JVS: And you sing some very elegant, naughty songs in which people misbehave. But some of the American songs you do, such as "Cheek to Cheek" and "Singin' in the Rain," don't seem to be sarcastic songs with black humor.

MR: No. These are elegant, charming songs. I'm talking about the lyrics of Cole Porter, for example. They have a special humor. As we call it here in Germany, it's typical Jewish humor. That ends in 1933, of course. But this humor is why the music of the Weimar Republic is my favorite kind of pop music.

JVS: Jerome Kern and Irving Berlin were Jewish. But Cole Porter wasn't, was he?

MR: But he said, "I am writing Jewish music."

JVS: I saw part of the PBS broadcast where you speak about wanting to do music by Jewish composers, and reference what happened during the Third Reich. What does it mean to you to sing so much music by people who were suppressed, killed, or forced to emigrate?

MR: I have to say that I sing these songs because they are so brilliant. I realized later that these songs were written by Jewish composers. That is important to know. But I sing the songs because of the quality of the music. I perform a lot of wonderful songs that were written by non-Jewish composers. But my favorites, I realized after awhile, are written by songwriters who are Jewish.

JVS: So you're not trying to make any kind of political statement by singing these songs?
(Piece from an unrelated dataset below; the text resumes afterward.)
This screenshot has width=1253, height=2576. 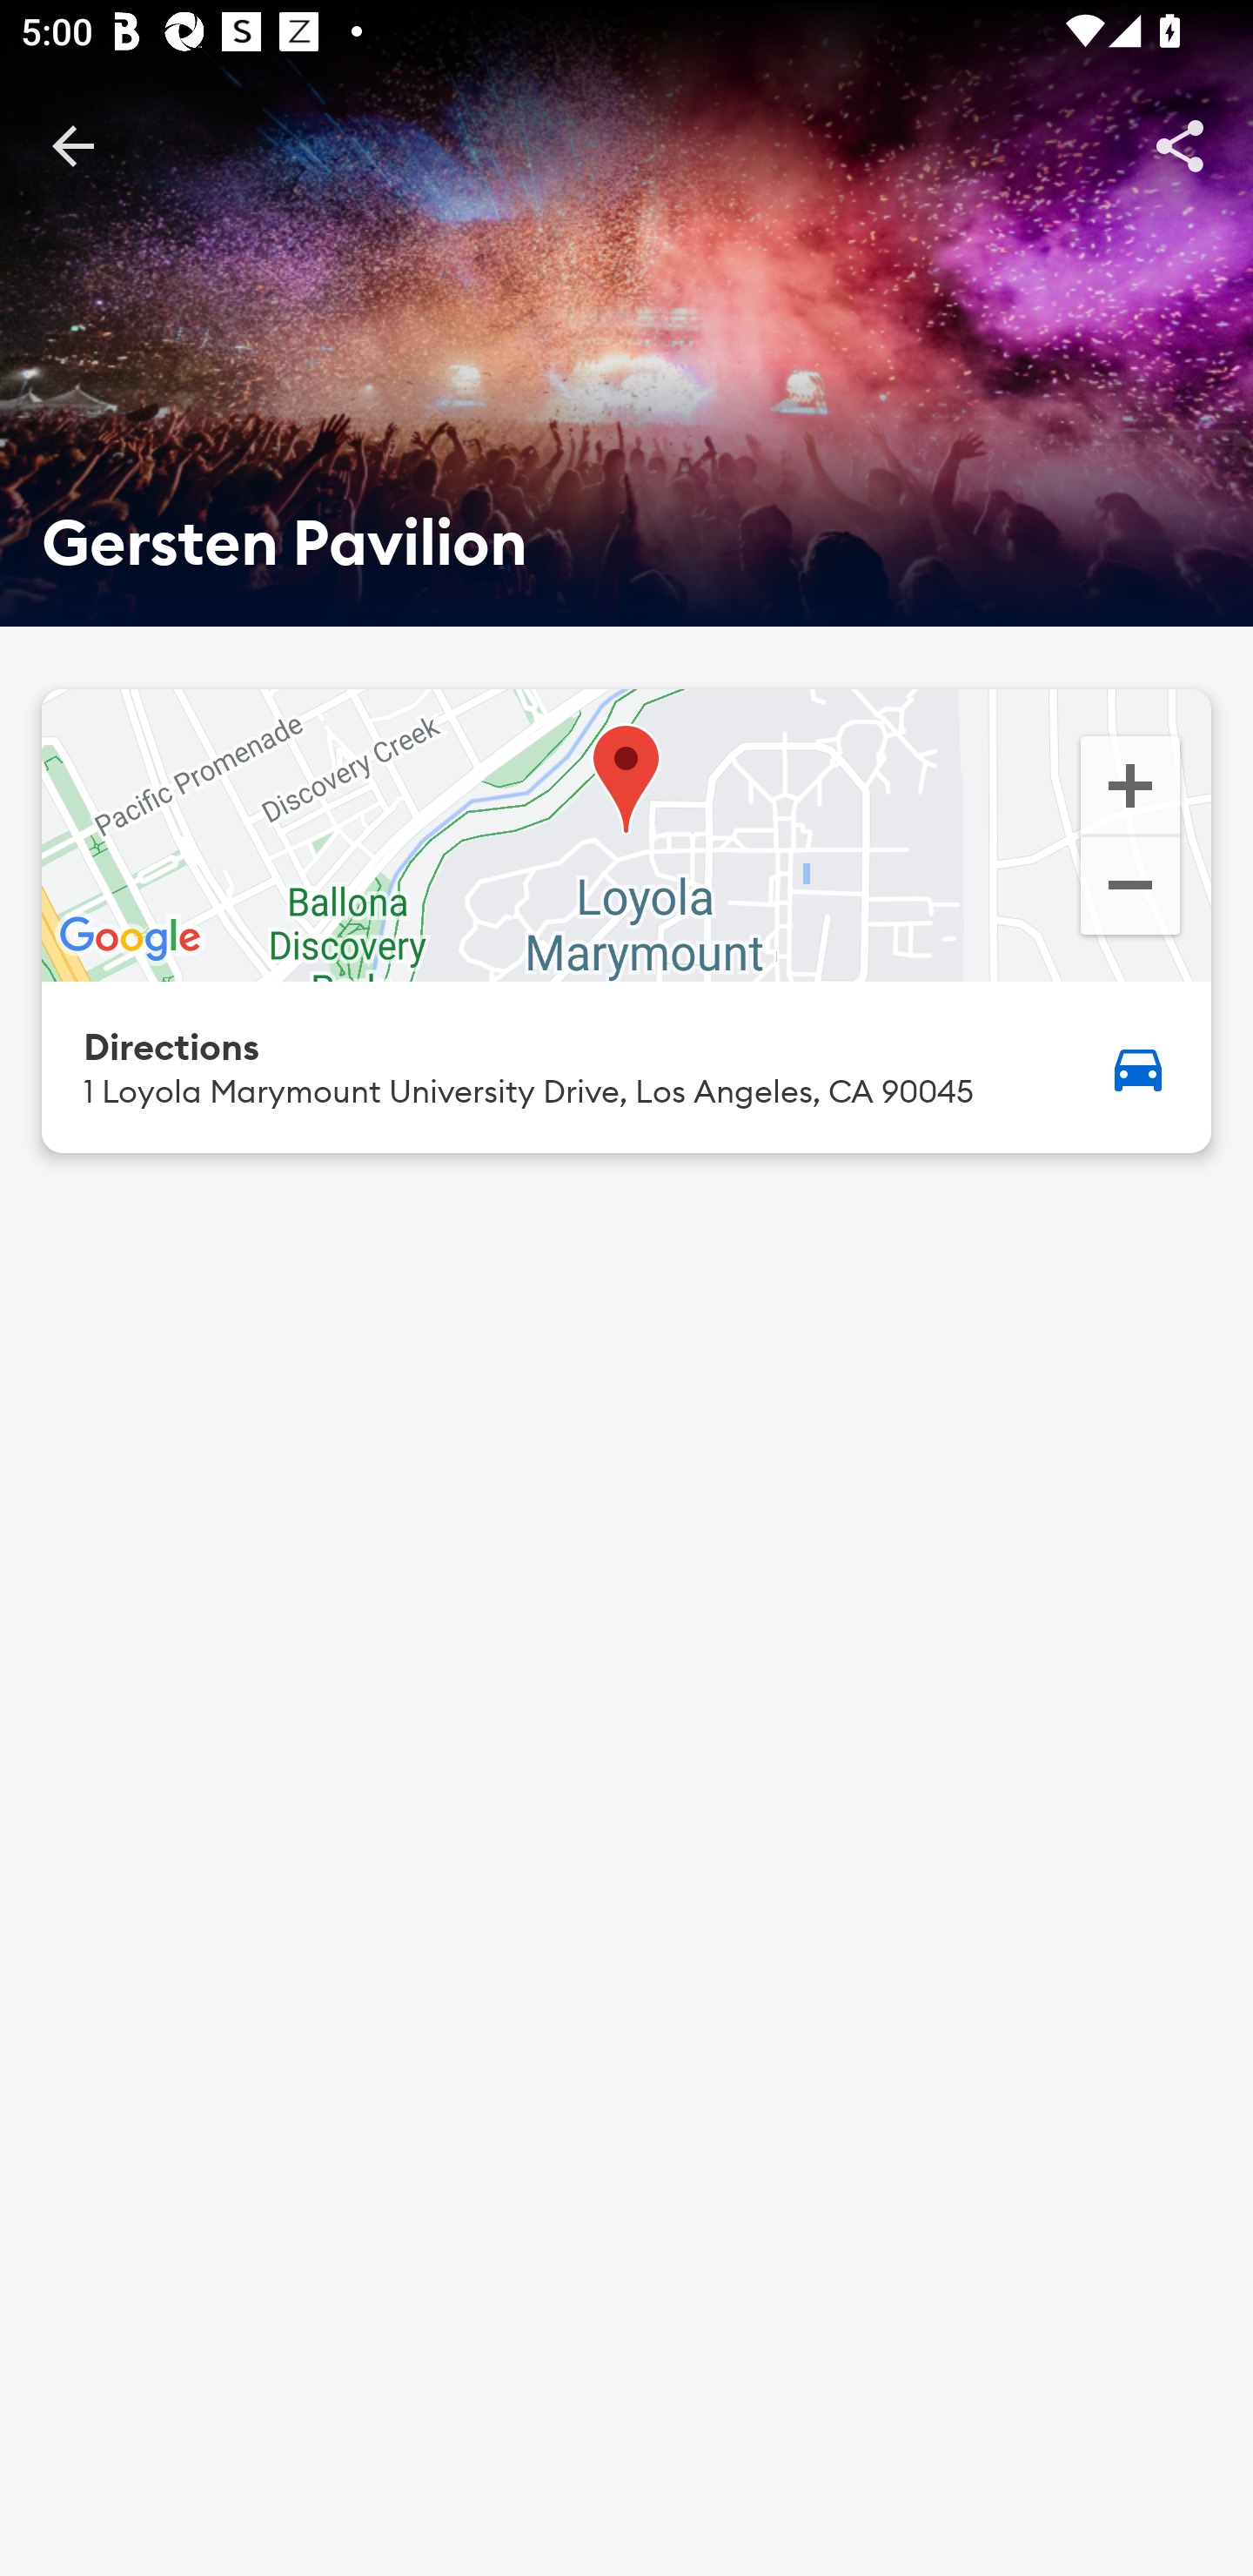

MR: No. That is not my role. The reason for bringing songs on stage is that they are good: that is the only reason.

JVS: Did you find your style early on, or did it take a number of years?
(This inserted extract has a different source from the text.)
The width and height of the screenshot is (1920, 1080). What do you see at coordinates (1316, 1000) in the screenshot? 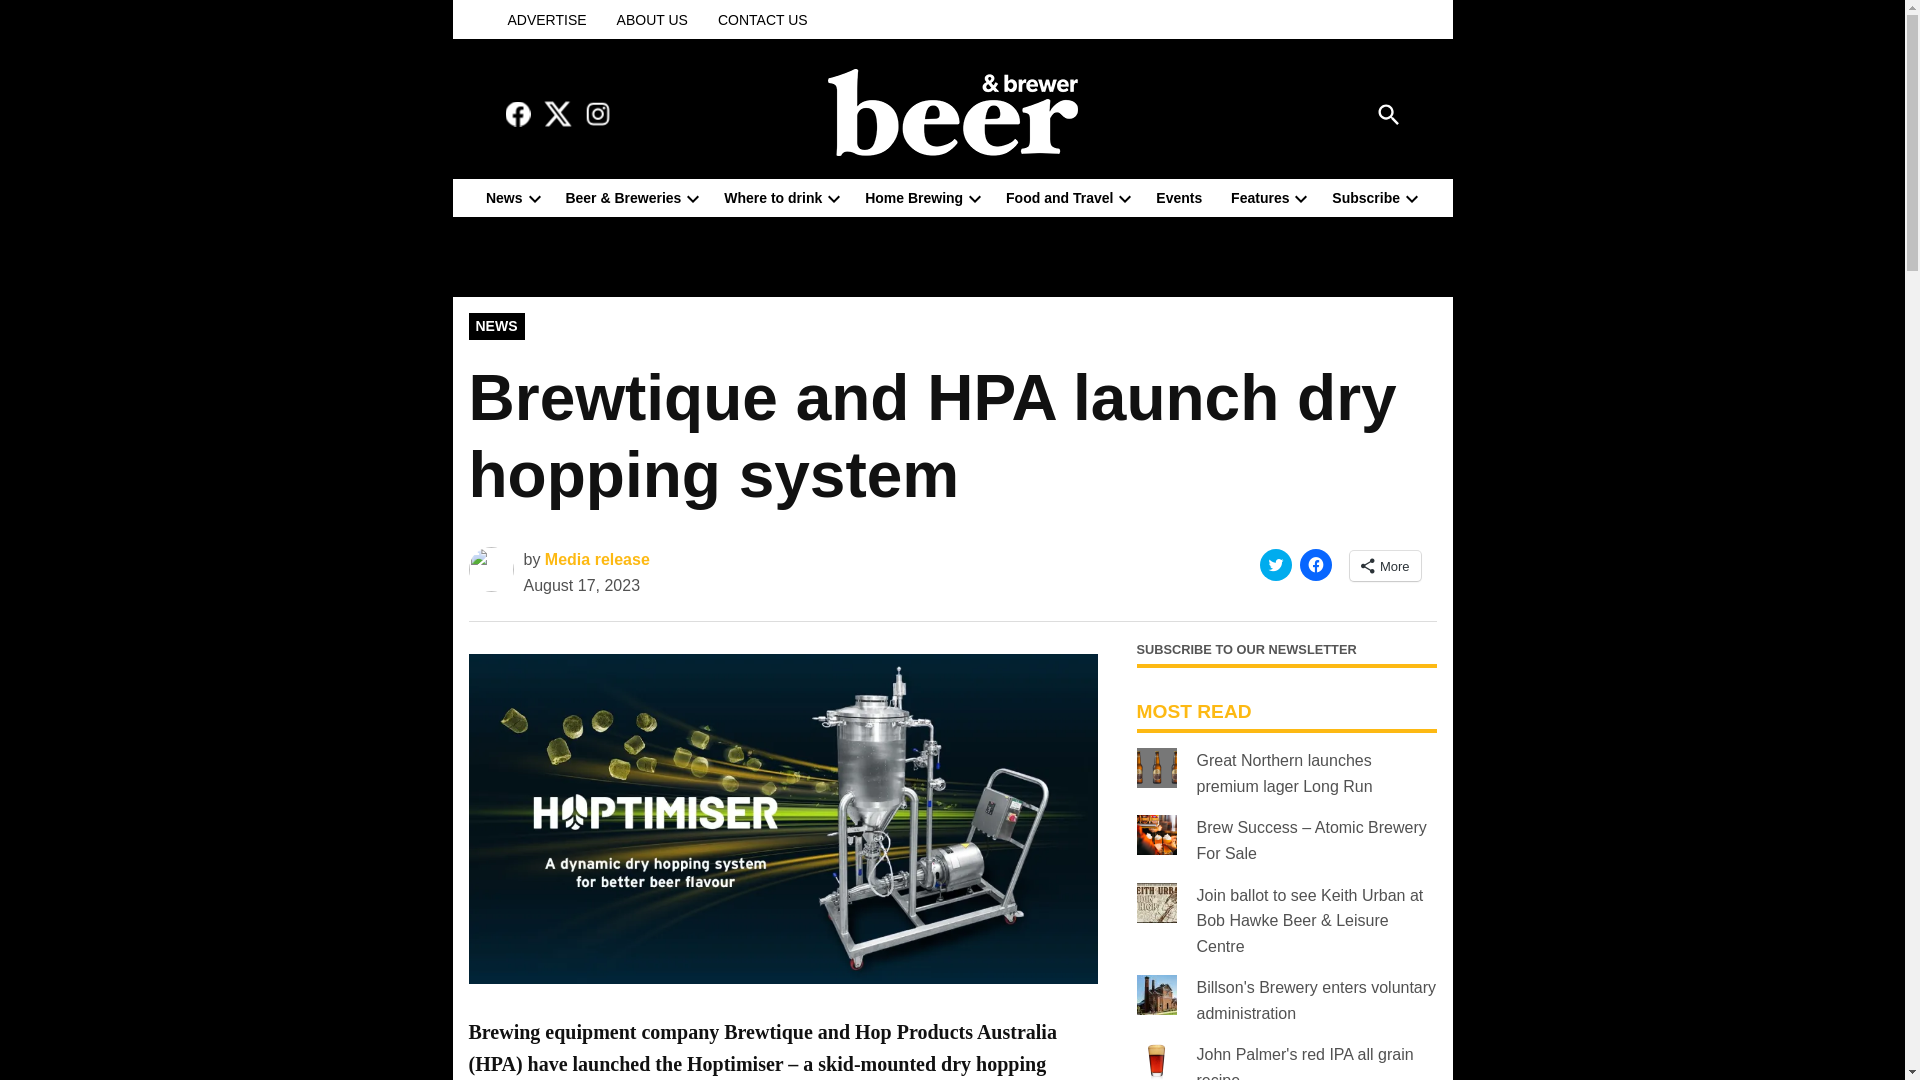
I see `Billson's Brewery enters voluntary administration` at bounding box center [1316, 1000].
MR: I found it very early. I learned a lot from listening to recordings of the way I was singing, and [adapted] to make it clearer and higher. It changed a lot, but the roots were there from the beginning.
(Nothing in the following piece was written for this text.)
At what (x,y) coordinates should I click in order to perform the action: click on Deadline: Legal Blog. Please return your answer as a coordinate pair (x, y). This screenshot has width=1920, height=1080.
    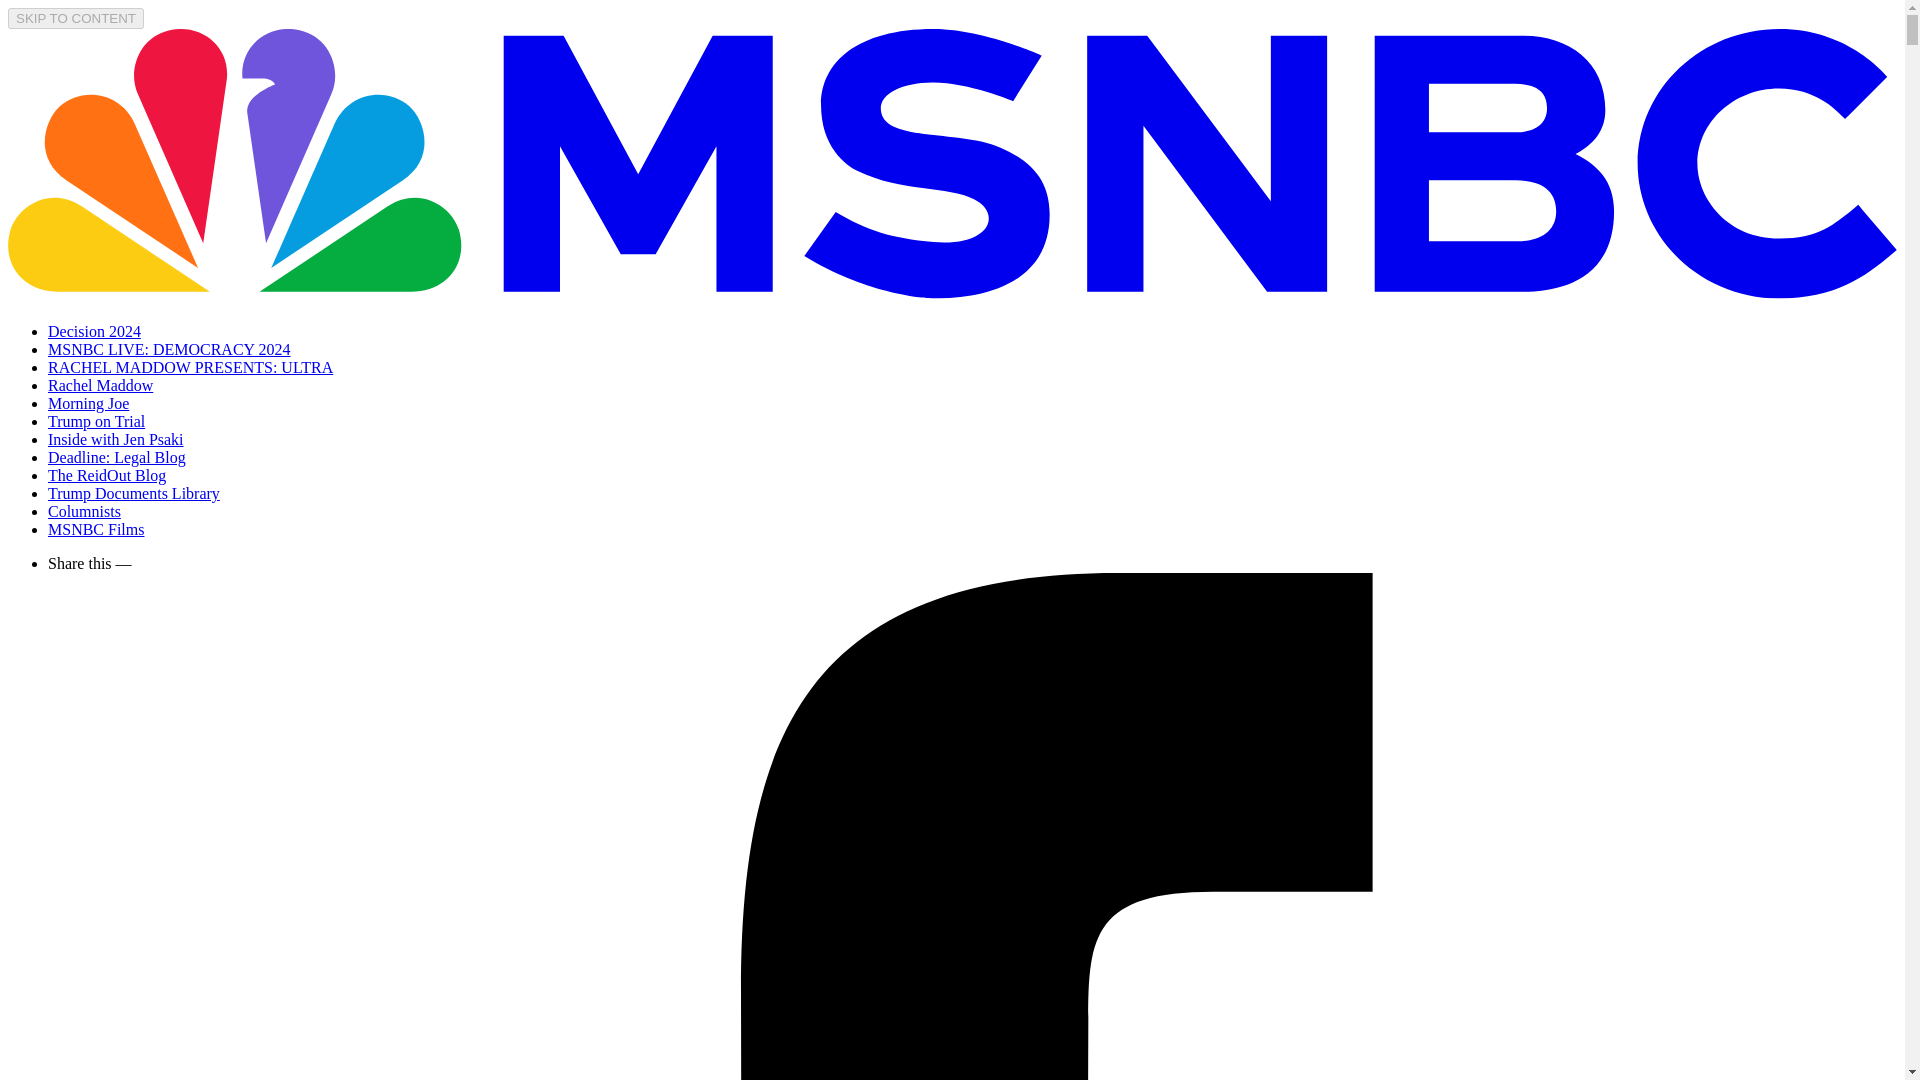
    Looking at the image, I should click on (117, 457).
JVS: Did you sing as much in falsetto back then?

MR: Now I do it more. This mixture of singing very low and very high is a new way to play with the instruments, like a cat on the roof.

JVS: Were you surprised by the reaction when you began performing in the United States?

MR: I'm not surprised, but I'm always thankful because we work a lot. We aren't lazy; we're always looking forward to finding new songs and new effects when we're onstage. To find an audience for music that is 80 years old is still a miracle to me. It's the greatest gift I can get, to bring this music to the stage: the music I love: and see that other people love it, too.


Max Raabe and Palast Orchester return to Carnegie Hall's Stern Auditorium / Perelman Stage on Thursday, March 4 at 8 PM.